PROBLEMS TO WORK ON »
1. List each requirement that the case summary about Mr Thomas's discrimination claim gives for the fifth criterion of the Grainger test.
2. Resume the case summary about Mr Thomas's discrimination claim, picking up right after its final sentence.

PAGE EXCERPT »

————

Mr Thomas was engaged through an employment agency to provide consultancy services to an NHS Trust. After he was informed his assignment was being terminated early because he had failed to disclose an unspent conviction, he brought a claim for discrimination on the grounds of religion or belief. He alleged his assignment was terminated because of his political affiliation with the English Democrats political party, for whom he had stood for political office, and his philosophical belief in English nationalism. As part of this belief he held anti-Islamic beliefs, in essence that there was no place in British society for Muslims or Islam and that Muslims should be forcibly deported from the UK.
At a preliminary hearing, the tribunal found that the fifth criterion of the Grainger test on what amounts to a protected philosophical belief - that the belief must be worthy of respect in a democratic society, not be incompatible with human dignity and not conflict with the fundamental rights of others – was not satisfied.
Mr Thomas appealed to the EAT which held that, while the threshold for the fifth criterion of the Grainger test is low, the tribunal was entitled to find that Mr Thomas' belief did not pass that threshold.

————

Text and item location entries

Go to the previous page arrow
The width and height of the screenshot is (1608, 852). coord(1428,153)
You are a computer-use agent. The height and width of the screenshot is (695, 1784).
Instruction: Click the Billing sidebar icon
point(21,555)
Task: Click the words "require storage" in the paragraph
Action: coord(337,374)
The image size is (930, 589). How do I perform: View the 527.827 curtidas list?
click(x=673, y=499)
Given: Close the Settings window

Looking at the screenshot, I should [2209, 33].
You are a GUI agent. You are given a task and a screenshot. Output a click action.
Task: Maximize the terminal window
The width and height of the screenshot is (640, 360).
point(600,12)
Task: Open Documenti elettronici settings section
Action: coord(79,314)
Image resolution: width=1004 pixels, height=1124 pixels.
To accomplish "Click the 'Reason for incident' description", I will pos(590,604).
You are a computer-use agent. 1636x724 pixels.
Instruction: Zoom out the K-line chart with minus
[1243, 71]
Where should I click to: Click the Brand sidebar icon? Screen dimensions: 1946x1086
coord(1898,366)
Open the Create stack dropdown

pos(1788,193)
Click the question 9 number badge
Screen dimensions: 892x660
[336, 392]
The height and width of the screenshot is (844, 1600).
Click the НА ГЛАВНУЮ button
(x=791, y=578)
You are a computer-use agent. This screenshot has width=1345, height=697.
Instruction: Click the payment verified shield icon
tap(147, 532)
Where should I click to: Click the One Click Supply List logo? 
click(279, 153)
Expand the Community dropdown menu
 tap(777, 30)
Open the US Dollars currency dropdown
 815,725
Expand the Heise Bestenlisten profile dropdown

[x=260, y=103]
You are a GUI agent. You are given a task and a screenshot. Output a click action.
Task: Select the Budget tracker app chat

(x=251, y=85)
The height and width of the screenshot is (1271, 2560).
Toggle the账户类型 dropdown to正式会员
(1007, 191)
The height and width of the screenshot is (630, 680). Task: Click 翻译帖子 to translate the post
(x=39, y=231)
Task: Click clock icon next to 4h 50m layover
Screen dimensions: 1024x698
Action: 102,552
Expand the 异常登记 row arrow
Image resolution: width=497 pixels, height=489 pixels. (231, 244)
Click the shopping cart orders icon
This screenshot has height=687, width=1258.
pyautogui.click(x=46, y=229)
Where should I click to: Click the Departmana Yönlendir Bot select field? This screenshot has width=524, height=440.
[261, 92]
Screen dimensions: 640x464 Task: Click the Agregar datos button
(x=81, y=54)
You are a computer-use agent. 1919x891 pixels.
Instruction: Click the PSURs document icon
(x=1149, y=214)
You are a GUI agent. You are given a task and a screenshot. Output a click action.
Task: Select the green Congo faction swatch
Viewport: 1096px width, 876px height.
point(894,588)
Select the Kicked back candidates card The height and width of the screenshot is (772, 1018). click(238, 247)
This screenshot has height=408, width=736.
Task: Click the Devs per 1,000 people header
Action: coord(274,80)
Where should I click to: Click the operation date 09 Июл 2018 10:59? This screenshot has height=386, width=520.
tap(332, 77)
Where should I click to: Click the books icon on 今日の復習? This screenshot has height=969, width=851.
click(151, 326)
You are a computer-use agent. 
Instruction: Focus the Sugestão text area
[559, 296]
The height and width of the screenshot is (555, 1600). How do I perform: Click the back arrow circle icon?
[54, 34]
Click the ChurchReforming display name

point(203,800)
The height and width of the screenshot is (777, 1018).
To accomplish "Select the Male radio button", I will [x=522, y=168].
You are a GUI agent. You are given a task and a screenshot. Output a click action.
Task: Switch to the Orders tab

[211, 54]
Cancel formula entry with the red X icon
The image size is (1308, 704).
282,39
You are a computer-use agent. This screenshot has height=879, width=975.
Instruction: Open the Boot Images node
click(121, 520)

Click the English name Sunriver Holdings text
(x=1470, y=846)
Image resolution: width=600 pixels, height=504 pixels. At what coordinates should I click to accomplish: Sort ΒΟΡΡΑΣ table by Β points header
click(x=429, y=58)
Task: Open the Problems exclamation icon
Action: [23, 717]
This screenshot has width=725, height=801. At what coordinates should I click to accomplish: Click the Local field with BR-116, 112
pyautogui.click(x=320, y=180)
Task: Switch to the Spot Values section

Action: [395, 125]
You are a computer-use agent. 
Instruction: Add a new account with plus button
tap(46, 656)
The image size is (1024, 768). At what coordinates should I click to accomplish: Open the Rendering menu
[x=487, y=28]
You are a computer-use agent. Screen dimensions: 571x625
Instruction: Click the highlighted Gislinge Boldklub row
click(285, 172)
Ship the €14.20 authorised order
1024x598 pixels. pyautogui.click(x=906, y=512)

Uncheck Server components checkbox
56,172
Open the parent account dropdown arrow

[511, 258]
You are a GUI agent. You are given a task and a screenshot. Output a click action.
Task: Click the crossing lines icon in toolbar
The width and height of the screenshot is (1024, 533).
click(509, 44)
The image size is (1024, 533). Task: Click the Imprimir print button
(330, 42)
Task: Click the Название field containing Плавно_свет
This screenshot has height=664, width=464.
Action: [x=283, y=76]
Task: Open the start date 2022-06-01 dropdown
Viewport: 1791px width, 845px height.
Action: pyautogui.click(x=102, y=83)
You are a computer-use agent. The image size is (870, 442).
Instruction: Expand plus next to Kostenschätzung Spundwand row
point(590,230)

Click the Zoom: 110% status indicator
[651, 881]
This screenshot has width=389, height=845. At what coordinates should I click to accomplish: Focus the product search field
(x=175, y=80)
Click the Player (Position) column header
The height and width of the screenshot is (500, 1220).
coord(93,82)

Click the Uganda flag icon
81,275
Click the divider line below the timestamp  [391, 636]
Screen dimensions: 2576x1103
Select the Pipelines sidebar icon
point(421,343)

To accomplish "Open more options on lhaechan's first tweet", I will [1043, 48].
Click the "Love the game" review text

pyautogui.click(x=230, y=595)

————

FINAL ANSWERS »
1.
- The belief must be worthy of respect in a democratic society.
- The belief must not be incompatible with human dignity.
- The belief must not conflict with the fundamental rights of others.

2.
Practical point
The EAT commented that the decision in the gender critical belief case of Forstater may not be the last word on the issue. Forstater set a low threshold for beliefs to be protected, finding that only beliefs akin to Nazism, pursuing totalitarianism or ‘espousing violence and hatred in the gravest of forms’ would not be a protectable belief. This case suggests that beliefs which espouse intolerance and discrimination but which fall short of stirring up hatred or violence (such as Nazisim or totalitarianism) may not be protected.
Further clarity is anticipated once the Court of Appeal hands down its decision in the gender critical beliefs case of Higgs v Farmor’s School which was heard earlier this month.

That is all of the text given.